Stored data entries:

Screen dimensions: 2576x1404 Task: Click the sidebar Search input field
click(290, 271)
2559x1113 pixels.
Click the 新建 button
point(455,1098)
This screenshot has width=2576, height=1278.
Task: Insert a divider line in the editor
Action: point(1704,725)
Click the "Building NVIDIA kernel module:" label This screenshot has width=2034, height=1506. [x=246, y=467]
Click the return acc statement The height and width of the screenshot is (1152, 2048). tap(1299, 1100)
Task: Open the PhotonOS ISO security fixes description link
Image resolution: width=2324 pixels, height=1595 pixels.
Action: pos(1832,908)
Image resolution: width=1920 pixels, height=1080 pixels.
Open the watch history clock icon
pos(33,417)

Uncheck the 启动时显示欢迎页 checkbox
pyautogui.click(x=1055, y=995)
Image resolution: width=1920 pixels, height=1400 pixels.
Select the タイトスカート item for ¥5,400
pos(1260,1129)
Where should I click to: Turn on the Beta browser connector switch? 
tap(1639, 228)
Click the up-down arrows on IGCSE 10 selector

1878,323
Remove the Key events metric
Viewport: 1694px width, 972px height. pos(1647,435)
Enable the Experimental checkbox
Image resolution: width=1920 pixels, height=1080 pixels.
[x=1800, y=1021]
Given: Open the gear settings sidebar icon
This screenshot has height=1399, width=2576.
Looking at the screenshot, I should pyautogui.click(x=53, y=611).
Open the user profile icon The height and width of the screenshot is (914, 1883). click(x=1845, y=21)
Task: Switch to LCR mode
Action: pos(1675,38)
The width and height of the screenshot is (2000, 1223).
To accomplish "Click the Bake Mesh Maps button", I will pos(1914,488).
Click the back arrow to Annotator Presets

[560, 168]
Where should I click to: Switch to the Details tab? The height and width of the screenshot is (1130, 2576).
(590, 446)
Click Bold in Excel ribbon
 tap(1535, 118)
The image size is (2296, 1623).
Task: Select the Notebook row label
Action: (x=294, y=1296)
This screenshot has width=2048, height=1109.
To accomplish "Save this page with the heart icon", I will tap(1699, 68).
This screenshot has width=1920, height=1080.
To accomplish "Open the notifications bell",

Task to complete
Starting from the line that contains "Click the up-down arrows on IGCSE 10 selector", transcribe each line to the end of the records above. Please add nothing.

Written reply
Click the up-down arrows on IGCSE 10 selector

1878,323
Remove the Key events metric
Viewport: 1694px width, 972px height. pos(1647,435)
Enable the Experimental checkbox
Image resolution: width=1920 pixels, height=1080 pixels.
[x=1800, y=1021]
Given: Open the gear settings sidebar icon
This screenshot has height=1399, width=2576.
Looking at the screenshot, I should pyautogui.click(x=53, y=611).
Open the user profile icon The height and width of the screenshot is (914, 1883). click(x=1845, y=21)
Task: Switch to LCR mode
Action: pos(1675,38)
The width and height of the screenshot is (2000, 1223).
To accomplish "Click the Bake Mesh Maps button", I will pos(1914,488).
Click the back arrow to Annotator Presets

[560, 168]
Where should I click to: Switch to the Details tab? The height and width of the screenshot is (1130, 2576).
(590, 446)
Click Bold in Excel ribbon
 tap(1535, 118)
The image size is (2296, 1623).
Task: Select the Notebook row label
Action: (x=294, y=1296)
This screenshot has width=2048, height=1109.
To accomplish "Save this page with the heart icon", I will tap(1699, 68).
This screenshot has width=1920, height=1080.
To accomplish "Open the notifications bell",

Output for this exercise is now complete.